I've been following this topic as I too have a cider bubbling away, losing gravity and sweetness as we type.Someone suggested stevia to me,an unfermentable plant derived sweetener and I bought some today.It's pretty potent.Looks like it will only take about 2tsp/gal to sweeten with it.I plan to try it side by side with splenda.Anyone use it yet?
 
for me, lactose is not an option (allergic) and artificial sweetners just taste bad.. but I'd like to sweeten up a cider I have before kegging it... I'm hesitant (maybe unnecessarily) of dropping more campden tablets in there because I used them in the beginning after pressing the apples and im not sure if itll add an off taste or even be dangerous.. If I cold crash, add concentrate and keep the keg at 40-45F can I assume the yeast wont eat the concentrate? or am I being overly cautious and better off going back to the sulfite?
 
loosey, If you used an ale or cider yeast (meaning not a lager) and you are kegging I see no reason to not do what you say.

As long as you cold crash, then transfer to your keg and keep your keg cold there will be very little chance of any fermentation starting back up after you sweeten with whatever you want. Even if you did pull it out of the fridge and it warmed up and started to ferment you still wouldn't get "keg bombs" since almost all kegs have a pressure relief valve, but of course as you mention you want to keep it cold, because you really don't want that happening.
 
loosey, If you used an ale or cider yeast (meaning not a lager) and you are kegging I see no reason to not do what you say.
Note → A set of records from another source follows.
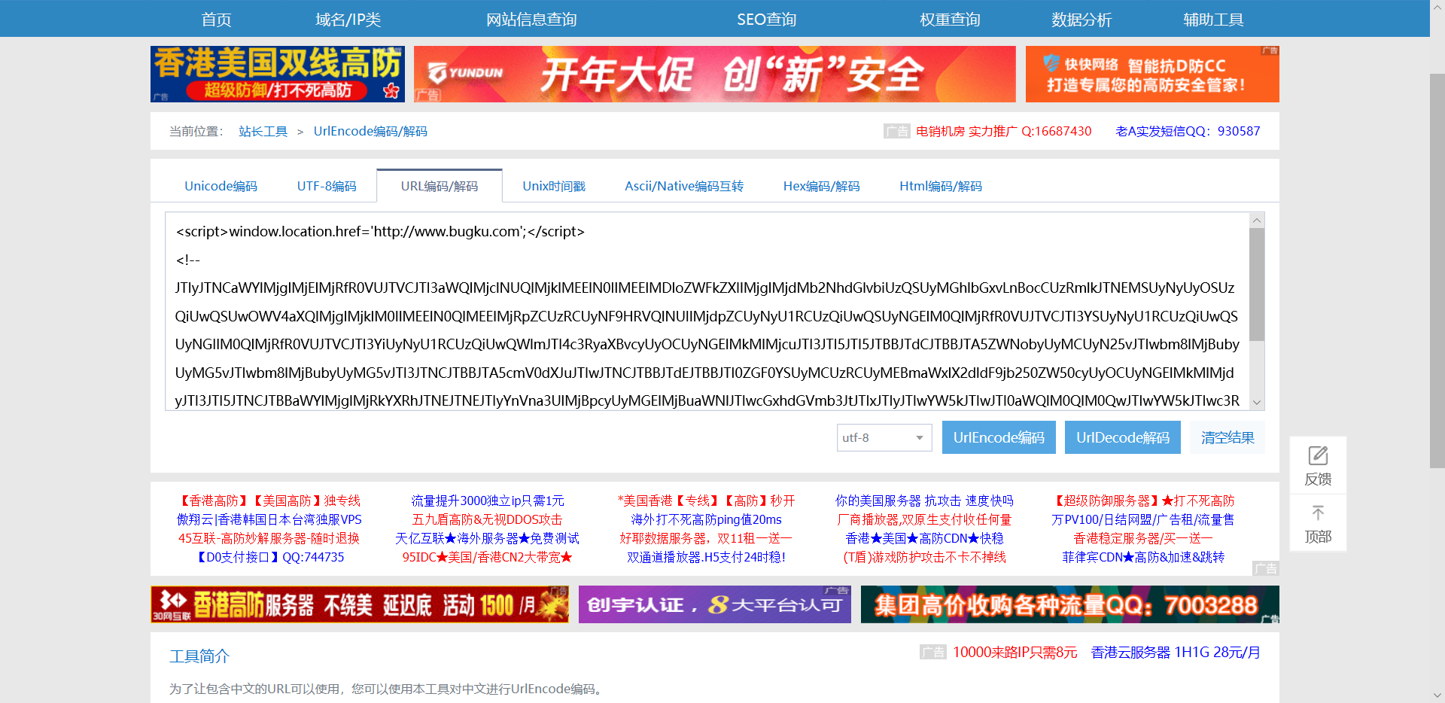Click 清空结果 to clear results
Viewport: 1445px width, 703px height.
pos(1225,437)
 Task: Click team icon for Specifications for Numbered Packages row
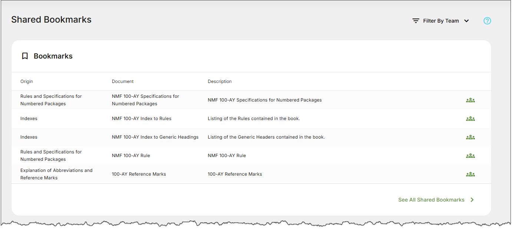point(470,100)
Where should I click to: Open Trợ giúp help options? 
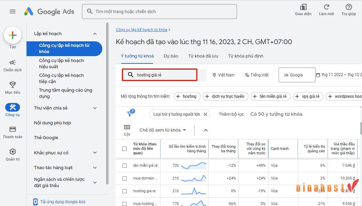(x=348, y=8)
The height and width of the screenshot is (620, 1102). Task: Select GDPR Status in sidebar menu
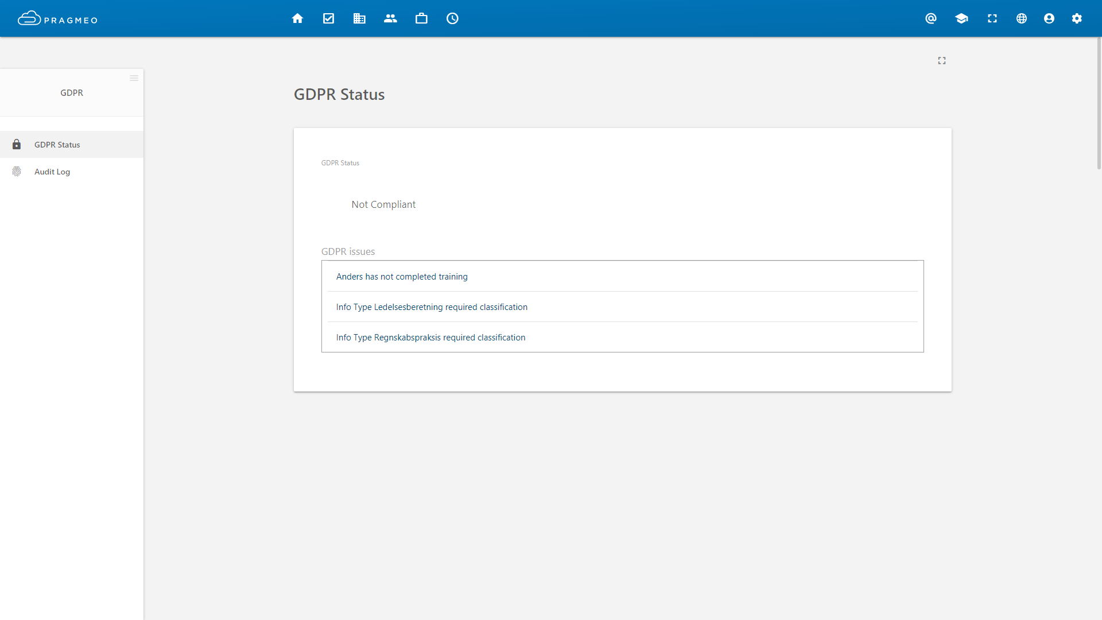point(57,145)
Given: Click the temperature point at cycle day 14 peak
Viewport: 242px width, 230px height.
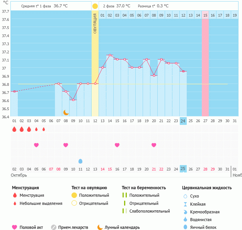Looking at the screenshot, I should tap(110, 55).
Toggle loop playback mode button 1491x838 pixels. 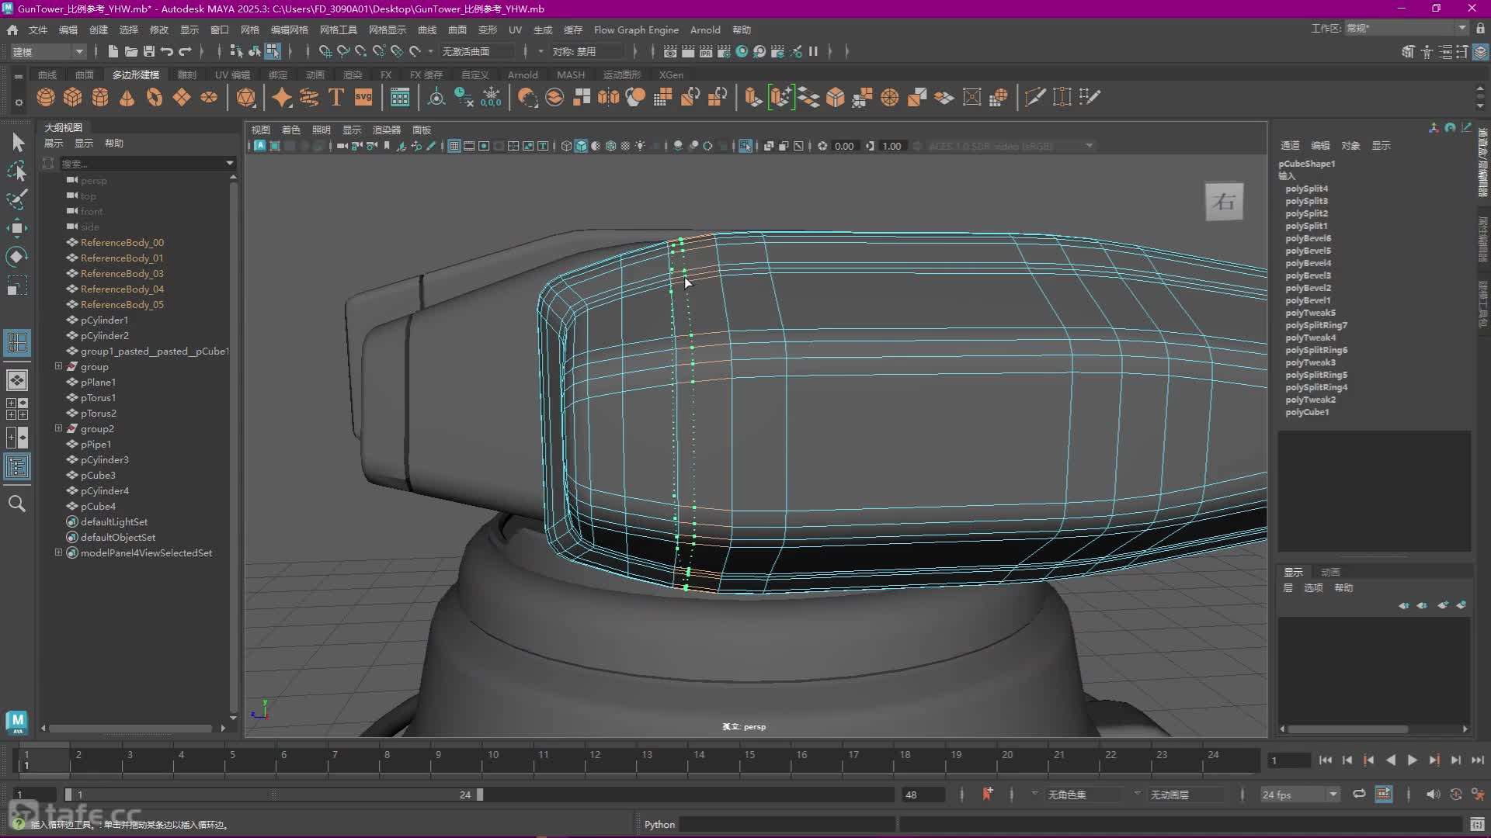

As long as you cold crash, then transfer to your keg and keep your keg cold there will be very little chance of any fermentation starting back up after you sweeten with whatever you want. Even if you did pull it out of the fridge and it warmed up and started to ferment you still wouldn't get "keg bombs" since almost all kegs have a pressure relief valve, but of course as you mention you want to keep it cold, because you really don't want that happening.

yes i did use an ale yeast, sorry i left that out... thanks for the quick reply!
 
Since your going to keg it, can't you sorbate it, sweeten it with whatever your heart desires and then carb it in the keg?
 
Right now I have 5 gallons in primary fermentation. Its been there quite a while (2 months) and smells like it could use some sweetening. I was planning to bottle soon, but would like a semi sweet cider... Is there any way I can sweeten it now and still having sparkling cider???